Mario Tassías
Acteal, duele y mucho. Duele la muerte de inocentes. Lesiona la falta de acción para condenar a los culpables. Hace daño recordar. Pero ¿cómo olvidar aquel 22 de diciembre de 1997? El eco repite justicia y un silencio cómplice se esconde.
Sobre cómo ocurrieron los hechos, se ha dicho hasta la saciedad. Diversos tonos de voz se han elevado. Parece que nadie las escucha. Es difícil sustraerse a la condena. Pesa la conciencia. Es una proyección mental con el sangrante olor a muerte. 15 niños, 21 Mujeres, 4 de ellas embarazadas, 9 hombres, más 25 heridos suman una tragedia de la irracionalidad.

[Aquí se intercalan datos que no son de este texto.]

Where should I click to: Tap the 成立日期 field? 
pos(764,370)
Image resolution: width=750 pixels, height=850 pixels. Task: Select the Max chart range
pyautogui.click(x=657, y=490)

¿Quién maquinó para provocar los hechos? ¿Quién dio la orden? ¿Quiénes dispararon? ¿Por qué los que vigilaban la zona no acudieron en auxilio de las víctimas? ¿Había, causa, razón o motivo, por supuesto que no, para demostrar tanta brutalidad, tanto odio? ¿Quién fue omiso para prevenir? ¿De qué sirvió el pacto de no agresión? ¿Cuántas preguntas continúan sin respuesta? Es la impunidad la que contesta.
Los sacrificados de Acteal, traían consigo el estigma de ser extranjeros en su propio país. La resonancia zapatista y sus consecuencias, les habían desplazado. Eran personas sin derechos en un país de leyes. Sobrevivían sin tierra. Sin vivienda. Sin los mínimos servicios para atender su salud. Bajo esas condiciones oraban por la paz, cuando les llegó la muerte.
A diez años de distancia, Acteal es un pendiente. No puede ignorarse que hay algo más que un vacío en la conciencia colectiva. Es una vacante en la aplicación del derecho. La dilación también es una negación a la razón. Es una portentosa invitación a que la sociedad se convierta en juez y condene. Ha condenado los hechos. No es para menos. Es la muestra de una frustración para quienes aspiran a mejores días. Una cita para quienes nos gobiernan. Un llamado a la prevención. Un desgarre en la historia de Chiapas.
Al cumplirse 10 años, 85 procesados y sentenciados piden su libertad. Dicen ser inocentes. También ellos claman justicia. Revierten las acusaciones a quienes les condenan. “Los verdaderos culpables, están libres”, han dicho. Sus voces tampoco se escuchan.
Han agotado sus fuerzas. Manifiestan su inconformidad ante la representación de la Suprema Corte de Justicia de la Nación en Tuxtla Gutiérrez. Demandan revisión de sus juicios viciados desde la raíz. Son expedientes dictados por la sin razón. Alejados de la justicia. Ofuscados por el poder.
Son evangélicos, como si fuera denominación de origen. Piden absolución. Reclaman excarcelación.
Son 70 los que permanecen indiciados bajo la condena de ser los autores materiales de la matanza. No exigen, simplemente solicitan que se llame a cuentas a los intelectuales del crimen de lesa-humanidad que gozan de libertad.
A nadie le cabe el cuento de que la matanza de Acteal se dio por motivos religiosos. Ninguno va a creerle a la autoridad, aunque lo repita más de una y mil veces y se sigan sumando los años. La historia no absuelve a los criminales. Por eso Acteal, duele y mucho.